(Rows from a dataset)
-- -- --
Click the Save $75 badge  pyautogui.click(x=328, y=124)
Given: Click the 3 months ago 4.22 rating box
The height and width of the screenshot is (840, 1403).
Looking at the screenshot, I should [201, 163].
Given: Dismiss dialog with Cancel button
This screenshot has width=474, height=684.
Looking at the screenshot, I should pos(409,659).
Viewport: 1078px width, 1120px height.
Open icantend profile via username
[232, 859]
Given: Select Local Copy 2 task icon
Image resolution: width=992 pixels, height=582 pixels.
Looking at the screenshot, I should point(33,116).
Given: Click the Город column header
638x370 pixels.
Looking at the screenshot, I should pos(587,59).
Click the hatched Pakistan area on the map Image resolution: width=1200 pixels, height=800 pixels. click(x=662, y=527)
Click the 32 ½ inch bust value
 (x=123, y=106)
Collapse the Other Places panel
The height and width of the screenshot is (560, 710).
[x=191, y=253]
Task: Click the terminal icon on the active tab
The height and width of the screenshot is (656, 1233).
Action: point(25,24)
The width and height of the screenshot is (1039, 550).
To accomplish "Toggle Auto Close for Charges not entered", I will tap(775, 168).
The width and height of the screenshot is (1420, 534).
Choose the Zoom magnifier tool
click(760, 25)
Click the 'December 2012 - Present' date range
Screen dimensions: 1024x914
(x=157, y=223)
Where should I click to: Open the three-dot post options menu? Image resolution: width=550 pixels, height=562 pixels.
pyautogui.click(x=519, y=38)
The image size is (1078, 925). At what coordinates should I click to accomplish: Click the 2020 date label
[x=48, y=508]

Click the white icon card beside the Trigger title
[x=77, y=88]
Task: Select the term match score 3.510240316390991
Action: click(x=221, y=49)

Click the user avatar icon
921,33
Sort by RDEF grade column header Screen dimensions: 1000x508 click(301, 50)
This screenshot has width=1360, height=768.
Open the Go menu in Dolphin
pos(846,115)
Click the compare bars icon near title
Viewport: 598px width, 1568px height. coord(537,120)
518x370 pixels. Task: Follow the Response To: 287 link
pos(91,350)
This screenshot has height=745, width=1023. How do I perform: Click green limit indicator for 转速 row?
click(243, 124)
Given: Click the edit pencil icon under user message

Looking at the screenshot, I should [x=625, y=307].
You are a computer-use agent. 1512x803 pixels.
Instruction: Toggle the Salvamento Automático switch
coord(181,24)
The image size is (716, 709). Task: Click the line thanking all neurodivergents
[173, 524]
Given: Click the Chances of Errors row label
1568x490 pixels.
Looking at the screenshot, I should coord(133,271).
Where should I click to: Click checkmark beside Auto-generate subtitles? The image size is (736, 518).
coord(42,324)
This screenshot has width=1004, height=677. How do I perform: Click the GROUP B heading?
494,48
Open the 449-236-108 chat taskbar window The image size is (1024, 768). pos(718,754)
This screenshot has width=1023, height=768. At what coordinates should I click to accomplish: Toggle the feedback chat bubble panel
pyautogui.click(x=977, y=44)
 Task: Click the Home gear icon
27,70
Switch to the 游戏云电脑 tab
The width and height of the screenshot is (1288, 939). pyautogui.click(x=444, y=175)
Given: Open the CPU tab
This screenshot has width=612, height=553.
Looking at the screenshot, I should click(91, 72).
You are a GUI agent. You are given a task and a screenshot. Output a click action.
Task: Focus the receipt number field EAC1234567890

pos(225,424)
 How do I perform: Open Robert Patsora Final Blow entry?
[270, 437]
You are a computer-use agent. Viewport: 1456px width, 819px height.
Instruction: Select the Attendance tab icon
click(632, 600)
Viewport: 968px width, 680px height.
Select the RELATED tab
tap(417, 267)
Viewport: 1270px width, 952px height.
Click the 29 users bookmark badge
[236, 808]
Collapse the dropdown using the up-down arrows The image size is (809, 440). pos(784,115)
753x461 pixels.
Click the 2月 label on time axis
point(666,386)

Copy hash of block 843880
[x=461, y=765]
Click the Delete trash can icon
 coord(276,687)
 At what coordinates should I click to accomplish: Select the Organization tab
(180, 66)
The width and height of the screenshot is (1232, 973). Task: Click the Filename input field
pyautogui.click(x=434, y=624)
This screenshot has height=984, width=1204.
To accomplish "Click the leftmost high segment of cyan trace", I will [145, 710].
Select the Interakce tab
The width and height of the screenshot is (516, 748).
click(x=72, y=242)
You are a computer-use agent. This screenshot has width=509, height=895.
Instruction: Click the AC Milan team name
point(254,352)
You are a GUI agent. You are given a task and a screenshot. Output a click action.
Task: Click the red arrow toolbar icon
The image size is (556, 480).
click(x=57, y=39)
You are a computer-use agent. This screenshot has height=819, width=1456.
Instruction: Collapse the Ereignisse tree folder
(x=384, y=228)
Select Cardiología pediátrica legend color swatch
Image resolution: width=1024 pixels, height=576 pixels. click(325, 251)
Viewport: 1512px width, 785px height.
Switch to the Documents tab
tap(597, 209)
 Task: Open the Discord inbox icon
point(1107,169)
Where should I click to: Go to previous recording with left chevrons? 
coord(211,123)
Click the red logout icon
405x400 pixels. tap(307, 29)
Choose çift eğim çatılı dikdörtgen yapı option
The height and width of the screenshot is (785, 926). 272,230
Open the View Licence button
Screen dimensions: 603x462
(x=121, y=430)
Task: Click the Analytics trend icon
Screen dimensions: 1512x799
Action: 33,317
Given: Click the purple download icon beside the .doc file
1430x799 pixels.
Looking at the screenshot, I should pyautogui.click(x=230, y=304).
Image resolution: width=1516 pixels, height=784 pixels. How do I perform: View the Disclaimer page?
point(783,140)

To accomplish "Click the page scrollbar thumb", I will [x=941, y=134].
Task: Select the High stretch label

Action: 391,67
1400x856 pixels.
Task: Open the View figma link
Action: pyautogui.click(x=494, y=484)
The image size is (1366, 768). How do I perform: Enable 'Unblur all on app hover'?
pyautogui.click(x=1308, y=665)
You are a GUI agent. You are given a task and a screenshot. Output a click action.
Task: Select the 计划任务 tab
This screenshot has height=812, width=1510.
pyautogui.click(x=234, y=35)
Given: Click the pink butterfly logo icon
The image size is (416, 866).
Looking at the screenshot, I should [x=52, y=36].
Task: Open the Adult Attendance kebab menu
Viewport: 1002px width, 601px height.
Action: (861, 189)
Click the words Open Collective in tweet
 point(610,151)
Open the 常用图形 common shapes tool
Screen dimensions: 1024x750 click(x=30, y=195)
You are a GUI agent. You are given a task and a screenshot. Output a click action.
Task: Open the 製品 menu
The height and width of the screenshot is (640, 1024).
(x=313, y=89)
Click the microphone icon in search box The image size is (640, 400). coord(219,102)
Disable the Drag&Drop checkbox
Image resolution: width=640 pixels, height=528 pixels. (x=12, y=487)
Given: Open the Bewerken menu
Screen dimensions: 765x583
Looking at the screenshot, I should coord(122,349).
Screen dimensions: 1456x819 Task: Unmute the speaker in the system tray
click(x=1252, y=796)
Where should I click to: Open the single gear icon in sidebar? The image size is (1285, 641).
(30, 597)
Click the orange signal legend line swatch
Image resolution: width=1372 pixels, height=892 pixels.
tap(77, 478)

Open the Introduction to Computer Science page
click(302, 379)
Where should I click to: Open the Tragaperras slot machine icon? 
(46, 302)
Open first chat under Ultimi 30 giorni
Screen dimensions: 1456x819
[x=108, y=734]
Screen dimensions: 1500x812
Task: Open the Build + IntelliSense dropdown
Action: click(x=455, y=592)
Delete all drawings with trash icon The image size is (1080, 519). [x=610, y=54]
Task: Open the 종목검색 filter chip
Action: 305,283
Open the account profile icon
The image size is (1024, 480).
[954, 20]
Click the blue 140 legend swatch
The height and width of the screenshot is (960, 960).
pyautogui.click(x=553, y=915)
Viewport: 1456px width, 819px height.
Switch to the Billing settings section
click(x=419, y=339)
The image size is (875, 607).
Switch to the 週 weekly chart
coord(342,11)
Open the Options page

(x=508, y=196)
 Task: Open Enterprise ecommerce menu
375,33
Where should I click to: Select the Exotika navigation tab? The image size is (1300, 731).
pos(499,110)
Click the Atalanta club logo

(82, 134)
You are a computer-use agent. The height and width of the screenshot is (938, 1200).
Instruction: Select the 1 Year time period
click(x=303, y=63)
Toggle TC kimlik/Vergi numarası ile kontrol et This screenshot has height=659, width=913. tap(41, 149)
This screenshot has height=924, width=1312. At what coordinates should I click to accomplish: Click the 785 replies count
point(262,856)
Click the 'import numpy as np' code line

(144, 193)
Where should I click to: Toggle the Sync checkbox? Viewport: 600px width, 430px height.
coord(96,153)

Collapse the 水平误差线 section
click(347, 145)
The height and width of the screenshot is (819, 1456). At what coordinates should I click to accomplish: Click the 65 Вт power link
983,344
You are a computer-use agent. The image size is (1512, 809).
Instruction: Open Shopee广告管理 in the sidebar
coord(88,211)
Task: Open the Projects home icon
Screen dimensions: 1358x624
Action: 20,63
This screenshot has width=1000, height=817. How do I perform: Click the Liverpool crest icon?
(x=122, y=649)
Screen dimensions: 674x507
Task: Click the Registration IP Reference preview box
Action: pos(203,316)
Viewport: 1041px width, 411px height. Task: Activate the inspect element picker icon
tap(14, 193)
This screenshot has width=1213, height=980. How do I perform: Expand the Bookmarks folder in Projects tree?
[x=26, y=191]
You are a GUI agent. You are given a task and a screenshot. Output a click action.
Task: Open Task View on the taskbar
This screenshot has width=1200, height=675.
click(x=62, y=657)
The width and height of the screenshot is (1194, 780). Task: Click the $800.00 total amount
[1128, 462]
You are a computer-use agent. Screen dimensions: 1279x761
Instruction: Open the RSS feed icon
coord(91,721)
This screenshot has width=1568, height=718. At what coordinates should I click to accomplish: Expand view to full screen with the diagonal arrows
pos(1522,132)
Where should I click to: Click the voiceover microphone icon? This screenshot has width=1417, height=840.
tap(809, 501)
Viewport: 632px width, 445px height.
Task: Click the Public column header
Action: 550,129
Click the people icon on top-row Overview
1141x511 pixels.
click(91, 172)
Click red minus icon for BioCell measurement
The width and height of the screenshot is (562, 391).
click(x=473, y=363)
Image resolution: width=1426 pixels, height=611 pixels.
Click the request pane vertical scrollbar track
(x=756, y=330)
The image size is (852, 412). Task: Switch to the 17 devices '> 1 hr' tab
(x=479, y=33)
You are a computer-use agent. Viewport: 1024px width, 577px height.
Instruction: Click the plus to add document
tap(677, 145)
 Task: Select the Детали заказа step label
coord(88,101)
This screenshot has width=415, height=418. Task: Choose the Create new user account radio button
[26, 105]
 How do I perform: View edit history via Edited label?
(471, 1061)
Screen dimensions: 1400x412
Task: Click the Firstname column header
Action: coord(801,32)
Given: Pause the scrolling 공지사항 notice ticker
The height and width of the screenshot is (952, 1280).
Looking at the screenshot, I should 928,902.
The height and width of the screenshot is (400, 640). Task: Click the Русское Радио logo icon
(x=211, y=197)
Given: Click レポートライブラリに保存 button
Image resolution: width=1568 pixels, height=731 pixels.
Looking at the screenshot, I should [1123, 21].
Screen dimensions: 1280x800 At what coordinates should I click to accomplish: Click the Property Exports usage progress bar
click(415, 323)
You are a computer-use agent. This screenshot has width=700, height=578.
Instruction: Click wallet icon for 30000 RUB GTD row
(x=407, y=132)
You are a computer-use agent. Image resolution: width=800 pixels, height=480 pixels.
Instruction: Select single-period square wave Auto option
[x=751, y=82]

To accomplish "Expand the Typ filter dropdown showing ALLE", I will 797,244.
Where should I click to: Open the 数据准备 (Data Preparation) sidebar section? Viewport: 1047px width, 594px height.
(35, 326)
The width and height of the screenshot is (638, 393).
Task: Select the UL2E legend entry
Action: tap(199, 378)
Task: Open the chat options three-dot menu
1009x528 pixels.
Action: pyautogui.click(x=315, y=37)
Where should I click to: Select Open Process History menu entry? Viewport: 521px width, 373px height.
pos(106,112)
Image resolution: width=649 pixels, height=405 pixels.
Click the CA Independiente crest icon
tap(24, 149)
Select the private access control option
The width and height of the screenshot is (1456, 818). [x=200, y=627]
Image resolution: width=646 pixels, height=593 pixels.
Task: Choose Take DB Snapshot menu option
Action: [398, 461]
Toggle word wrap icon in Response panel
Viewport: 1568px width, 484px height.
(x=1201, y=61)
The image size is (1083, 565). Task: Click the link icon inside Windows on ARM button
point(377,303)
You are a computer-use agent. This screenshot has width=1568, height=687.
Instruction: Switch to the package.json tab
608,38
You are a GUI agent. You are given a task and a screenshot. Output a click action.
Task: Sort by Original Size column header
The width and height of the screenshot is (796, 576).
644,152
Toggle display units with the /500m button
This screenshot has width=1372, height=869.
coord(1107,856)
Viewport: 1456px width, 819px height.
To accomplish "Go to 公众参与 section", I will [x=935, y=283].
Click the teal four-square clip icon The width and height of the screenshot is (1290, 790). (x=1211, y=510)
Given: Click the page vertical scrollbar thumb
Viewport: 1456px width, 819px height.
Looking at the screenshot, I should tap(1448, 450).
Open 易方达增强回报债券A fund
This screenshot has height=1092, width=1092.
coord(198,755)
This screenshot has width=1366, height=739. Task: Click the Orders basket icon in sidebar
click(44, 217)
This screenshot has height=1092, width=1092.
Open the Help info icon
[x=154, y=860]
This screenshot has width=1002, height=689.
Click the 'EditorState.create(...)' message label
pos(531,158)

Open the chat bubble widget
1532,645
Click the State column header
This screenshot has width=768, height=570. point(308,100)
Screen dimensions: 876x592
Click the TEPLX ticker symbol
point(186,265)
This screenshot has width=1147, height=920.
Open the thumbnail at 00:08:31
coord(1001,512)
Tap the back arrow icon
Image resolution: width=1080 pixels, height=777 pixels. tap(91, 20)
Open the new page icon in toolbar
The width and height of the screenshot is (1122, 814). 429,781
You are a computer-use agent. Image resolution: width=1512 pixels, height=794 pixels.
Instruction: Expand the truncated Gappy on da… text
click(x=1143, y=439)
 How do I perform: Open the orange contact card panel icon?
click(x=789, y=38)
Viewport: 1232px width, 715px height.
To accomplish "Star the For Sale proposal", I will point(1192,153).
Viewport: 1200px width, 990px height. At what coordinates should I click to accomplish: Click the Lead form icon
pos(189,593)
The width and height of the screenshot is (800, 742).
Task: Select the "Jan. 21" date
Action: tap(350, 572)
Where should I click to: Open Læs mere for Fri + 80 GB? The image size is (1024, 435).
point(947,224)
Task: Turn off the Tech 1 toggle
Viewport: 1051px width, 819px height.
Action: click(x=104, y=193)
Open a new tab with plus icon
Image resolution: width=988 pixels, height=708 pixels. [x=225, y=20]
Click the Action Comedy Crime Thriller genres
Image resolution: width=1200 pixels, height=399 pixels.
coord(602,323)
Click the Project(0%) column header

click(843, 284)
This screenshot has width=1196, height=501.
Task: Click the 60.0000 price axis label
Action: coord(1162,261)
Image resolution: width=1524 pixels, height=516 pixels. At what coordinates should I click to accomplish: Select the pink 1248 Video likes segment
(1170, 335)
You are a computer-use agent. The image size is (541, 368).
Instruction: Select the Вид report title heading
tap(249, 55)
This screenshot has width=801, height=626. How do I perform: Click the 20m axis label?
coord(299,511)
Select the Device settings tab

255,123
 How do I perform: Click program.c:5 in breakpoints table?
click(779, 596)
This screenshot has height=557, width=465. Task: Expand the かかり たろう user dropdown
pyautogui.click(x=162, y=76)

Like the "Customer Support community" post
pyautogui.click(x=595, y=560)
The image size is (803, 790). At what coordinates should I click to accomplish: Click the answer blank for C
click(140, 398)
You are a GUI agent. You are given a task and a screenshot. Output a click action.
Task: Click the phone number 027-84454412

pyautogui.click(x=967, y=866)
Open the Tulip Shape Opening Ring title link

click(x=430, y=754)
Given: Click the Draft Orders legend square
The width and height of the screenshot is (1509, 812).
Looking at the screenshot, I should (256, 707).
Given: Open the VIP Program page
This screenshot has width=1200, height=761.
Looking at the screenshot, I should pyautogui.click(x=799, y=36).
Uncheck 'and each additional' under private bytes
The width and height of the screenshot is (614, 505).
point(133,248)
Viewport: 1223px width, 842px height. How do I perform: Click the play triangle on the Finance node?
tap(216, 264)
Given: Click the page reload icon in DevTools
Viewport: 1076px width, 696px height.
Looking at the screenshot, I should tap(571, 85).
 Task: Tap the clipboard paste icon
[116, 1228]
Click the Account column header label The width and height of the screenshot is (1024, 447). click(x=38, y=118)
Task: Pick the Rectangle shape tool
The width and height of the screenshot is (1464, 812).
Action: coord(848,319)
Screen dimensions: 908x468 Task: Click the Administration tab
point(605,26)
-- -- --
EXERCISE DIRECTIONS –
Reproduce the lines of the material above word for word, beginning with the line that contains "has height=819, width=1456." and continuing through the line that contains "Action: pyautogui.click(x=494, y=484)", with both of those lines included.

SOLUTION –
You are a computer-use agent. This screenshot has height=819, width=1456.
Instruction: Collapse the Ereignisse tree folder
(x=384, y=228)
Select Cardiología pediátrica legend color swatch
Image resolution: width=1024 pixels, height=576 pixels. click(325, 251)
Viewport: 1512px width, 785px height.
Switch to the Documents tab
tap(597, 209)
 Task: Open the Discord inbox icon
point(1107,169)
Where should I click to: Go to previous recording with left chevrons? 
coord(211,123)
Click the red logout icon
405x400 pixels. tap(307, 29)
Choose çift eğim çatılı dikdörtgen yapı option
The height and width of the screenshot is (785, 926). 272,230
Open the View Licence button
Screen dimensions: 603x462
(x=121, y=430)
Task: Click the Analytics trend icon
Screen dimensions: 1512x799
Action: 33,317
Given: Click the purple download icon beside the .doc file
1430x799 pixels.
Looking at the screenshot, I should pyautogui.click(x=230, y=304).
Image resolution: width=1516 pixels, height=784 pixels. How do I perform: View the Disclaimer page?
point(783,140)

To accomplish "Click the page scrollbar thumb", I will [x=941, y=134].
Task: Select the High stretch label

Action: 391,67
1400x856 pixels.
Task: Open the View figma link
Action: pyautogui.click(x=494, y=484)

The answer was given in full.